Knee complaints are very common presentations to Accident and Emergency, general practice, and orthopaedic clinics. Some hospitals will also have special knee clinics. Common presenting complaints are pain in the knee, the knee locking, or the knee giving way. Common conditions that cause these symptoms include arthritis, ligament, and/or cartilage injuries.
The knee examination, along with all other joint examinations, is commonly tested on in OSCEs. You should ensure you are able to perform this confidently.
The examination of all joints follows the general pattern of “look, feel, move” and occasionally some special tests.
Wash your hands and introduce yourself to the patient. Clarify the patient’s identity. Explain what you would like to examine and gain their consent.
Ensure both knees are appropriately exposed, in this case the patient will probably be wearing shorts.
Ask the patient to walk for you. Observe any limp or obvious deformities such as scars or muscle wasting. Check if the patient has a varus (bow-legged) or valgus (knock-knees) deformity. Observe from behind to see if there are any obvious popliteal swellings such as a Baker’s cyst.

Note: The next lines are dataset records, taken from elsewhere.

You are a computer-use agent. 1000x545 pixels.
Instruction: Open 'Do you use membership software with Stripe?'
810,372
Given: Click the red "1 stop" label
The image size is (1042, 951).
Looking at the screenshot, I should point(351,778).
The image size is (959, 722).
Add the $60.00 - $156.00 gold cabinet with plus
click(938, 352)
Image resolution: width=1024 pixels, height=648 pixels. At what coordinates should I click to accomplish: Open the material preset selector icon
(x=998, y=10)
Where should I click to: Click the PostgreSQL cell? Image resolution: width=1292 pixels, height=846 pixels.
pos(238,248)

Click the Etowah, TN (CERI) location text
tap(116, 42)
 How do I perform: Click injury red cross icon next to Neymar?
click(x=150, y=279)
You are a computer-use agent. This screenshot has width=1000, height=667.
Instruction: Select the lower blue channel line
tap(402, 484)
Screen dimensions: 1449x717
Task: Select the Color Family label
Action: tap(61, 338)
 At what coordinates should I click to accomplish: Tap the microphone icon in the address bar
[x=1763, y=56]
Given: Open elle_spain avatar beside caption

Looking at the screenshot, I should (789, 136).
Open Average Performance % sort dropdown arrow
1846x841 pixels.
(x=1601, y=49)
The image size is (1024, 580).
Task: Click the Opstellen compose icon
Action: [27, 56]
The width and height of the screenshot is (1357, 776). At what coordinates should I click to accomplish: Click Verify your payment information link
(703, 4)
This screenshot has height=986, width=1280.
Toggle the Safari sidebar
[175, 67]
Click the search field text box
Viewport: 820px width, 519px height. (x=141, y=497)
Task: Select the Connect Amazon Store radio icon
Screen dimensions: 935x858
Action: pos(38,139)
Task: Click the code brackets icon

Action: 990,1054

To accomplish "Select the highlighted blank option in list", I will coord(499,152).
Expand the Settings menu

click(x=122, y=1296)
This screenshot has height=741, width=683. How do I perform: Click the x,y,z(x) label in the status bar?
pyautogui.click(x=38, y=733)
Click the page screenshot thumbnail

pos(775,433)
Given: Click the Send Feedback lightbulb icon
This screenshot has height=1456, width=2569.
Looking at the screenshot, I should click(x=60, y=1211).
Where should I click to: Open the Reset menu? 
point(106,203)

Ask the patient to lie on the bed to allow a further general inspection. Look for symmetry, redness, muscle wasting, scars, rashes, or fixed flexion deformities.
Palpate the knee joint, start by assessing the temperature using the back of your hands and comparing with the surrounding areas
Palpate the border of the patella for any tenderness, behind the knee for any swellings, along all of the joint lines for tenderness and at the point of insertion of the patellar tendon.
Finally, tap the patella to see if there is any effusion deep to the patella.
The main movements which should be examined both actively and passively are:
A full range of movements should be demonstrated and you should feel for any crepitus.
Perform the specialist tests which assess the cruciate ligaments.
- Anterior drawer test: Flex the knee to 90 degrees and sit on the patient’s foot. Pull forward on the tibia just distal to the knee. There should be no movement. If there is movement, it suggests anterior cruciate ligament damage. Another test for ACL damage is Lachman’s test.
- Posterior drawer test With the knee in the same position, observe from the side for any posterior lag of the joint, this suggests posterior cruciate ligament damage.
Perform the specialist tests which assess the collateral ligaments. Do this by holding the leg with the knee flexed to 15 degrees and place lateral and medial stress on the knee. Any excessive movement suggests collateral ligament damage.
In the past, McMurrays test is used to assess for meniscal damage. Hold the knee up and fully flexed, with one hand over the knee joint itself and the other on the sole of that foot. Stress the knee joint by medially and laterally moving the foot. Pain or a click is a positive test, confirming meniscal damage.
Note that this test is no longer recommended in the NICE guidelines due to concerns that it may exacerbate the injury and due to its low diagnostic accuracy.
On completion, allow the patient to dress, thank them for their time and wash your hands. Report your findings to the examiner.